KUPANG — Kombes Pol. Enriko Sugiharto Silalahi membacakan amanat Kepala Badan Pembinaan Ideologi Pancasila (BPIP), Prof. Drs. K.H. Yudian Wahyudi, yang menegaskan peran Pancasila sebagai bintang penuntun bangsa. Tema yang diusung tahun ini adalah "Pancasila Pemersatu Bangsa, Fondasi Perdamaian Dunia".
Dalam amanat yang dibacakan Irwasda, Kepala BPIP menyebut bahwa di tengah dunia yang diwarnai konflik dan ancaman perpecahan, Indonesia tetap kokoh sebagai bangsa majemuk. "Pancasila adalah jangkar moral bangsa Indonesia. Nilai-nilai yang terkandung di dalamnya telah menjaga keutuhan bangsa yang terdiri dari ribuan pulau, ratusan suku, bahasa, dan budaya dalam satu ikatan kebangsaan yang kuat," demikian kutipan yang dibacakan di hadapan para Pejabat Utama, personel Polri, dan ASN Polda NTT.
Pancasila dinilai bukan hanya alat pemersatu di dalam negeri, tetapi juga fondasi bagi kontribusi Indonesia di kancah internasional. Melalui politik luar negeri bebas aktif, Indonesia terus berkontribusi dalam misi perdamaian PBB, diplomasi kemanusiaan, hingga mediasi konflik regional. Kepala BPIP mengingatkan bahwa pembangunan ekonomi dan kemajuan teknologi harus tetap berpijak pada nilai moral dan kemanusiaan yang terkandung dalam Pancasila.
Usai upacara, Kombes Pol. Enriko Sugiharto Silalahi menegaskan bahwa peringatan ini menjadi pengingat bagi seluruh anggota Polri. "Momentum Hari Lahir Pancasila ini menjadi pengingat bagi kita semua, khususnya anggota Polri, untuk terus mengamalkan nilai-nilai Pancasila dalam setiap pelaksanaan tugas.
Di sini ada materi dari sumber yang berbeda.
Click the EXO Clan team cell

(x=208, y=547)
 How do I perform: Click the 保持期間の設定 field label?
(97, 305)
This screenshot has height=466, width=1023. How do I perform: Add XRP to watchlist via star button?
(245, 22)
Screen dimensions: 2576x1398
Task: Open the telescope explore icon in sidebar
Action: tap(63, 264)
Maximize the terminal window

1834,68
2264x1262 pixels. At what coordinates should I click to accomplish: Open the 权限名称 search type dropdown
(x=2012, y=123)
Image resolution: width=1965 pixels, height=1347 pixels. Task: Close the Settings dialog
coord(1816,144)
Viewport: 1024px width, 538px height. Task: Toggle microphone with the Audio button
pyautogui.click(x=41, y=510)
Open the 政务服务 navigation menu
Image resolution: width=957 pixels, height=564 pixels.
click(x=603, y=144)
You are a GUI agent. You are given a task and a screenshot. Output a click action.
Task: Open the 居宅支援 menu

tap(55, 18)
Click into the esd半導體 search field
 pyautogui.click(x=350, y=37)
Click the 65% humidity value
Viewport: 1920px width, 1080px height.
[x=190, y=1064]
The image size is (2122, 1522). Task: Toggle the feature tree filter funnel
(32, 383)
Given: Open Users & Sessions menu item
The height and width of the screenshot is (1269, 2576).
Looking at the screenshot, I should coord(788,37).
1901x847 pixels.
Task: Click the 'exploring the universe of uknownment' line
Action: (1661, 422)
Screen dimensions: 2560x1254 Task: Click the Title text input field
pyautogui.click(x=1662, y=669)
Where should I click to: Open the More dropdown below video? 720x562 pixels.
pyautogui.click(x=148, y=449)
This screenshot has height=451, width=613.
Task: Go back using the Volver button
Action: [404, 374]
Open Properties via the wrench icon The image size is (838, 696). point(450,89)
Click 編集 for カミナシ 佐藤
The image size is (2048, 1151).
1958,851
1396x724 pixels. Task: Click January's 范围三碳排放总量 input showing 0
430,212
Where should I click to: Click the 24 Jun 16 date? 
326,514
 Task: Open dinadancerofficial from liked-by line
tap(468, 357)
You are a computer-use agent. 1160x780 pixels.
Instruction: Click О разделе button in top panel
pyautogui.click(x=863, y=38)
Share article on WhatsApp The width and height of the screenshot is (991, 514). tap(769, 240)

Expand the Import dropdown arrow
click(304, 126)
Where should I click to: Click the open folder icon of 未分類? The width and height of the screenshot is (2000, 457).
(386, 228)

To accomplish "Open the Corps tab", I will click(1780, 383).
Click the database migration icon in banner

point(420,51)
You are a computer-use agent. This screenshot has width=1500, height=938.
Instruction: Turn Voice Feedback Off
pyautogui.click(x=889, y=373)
Dengan menjunjung tinggi kemanusiaan, keadilan, persatuan, dan semangat gotong royong, Polri dapat terus hadir memberikan pelayanan terbaik kepada masyarakat," ujarnya.
Menurut Kombes Enriko, semangat Pancasila sejalan dengan komitmen Polda NTT dalam mewujudkan pelayanan kepolisian yang humanis, profesional, dan berorientasi pada kepentingan masyarakat. Ia berharap seluruh personel semakin memperkuat semangat nasionalisme dan menjadi teladan dalam mengimplementasikan nilai-nilai luhur Pancasila.
Dalam kesempatan yang sama, Kepala BPIP melalui amanatnya mengajak seluruh elemen bangsa, khususnya generasi muda, untuk menjadikan Pancasila sebagai ideologi yang hidup dan diterapkan dalam kehidupan sehari-hari. Hal ini dinilai krusial agar Pancasila tidak hanya menjadi simbol negara, melainkan benar-benar menjadi pedoman bertindak di era digital yang penuh tantangan.
Mengakhiri rangkaian upacara, Irwasda Polda NTT menyampaikan pesan penutup yang menegaskan komitmen institusi. "Selamat Hari Lahir Pancasila. Pancasila akan selalu hidup dalam setiap pengabdian untuk bangsa dan negara," tutup Kombes Pol. Enriko Sugiharto Silalahi.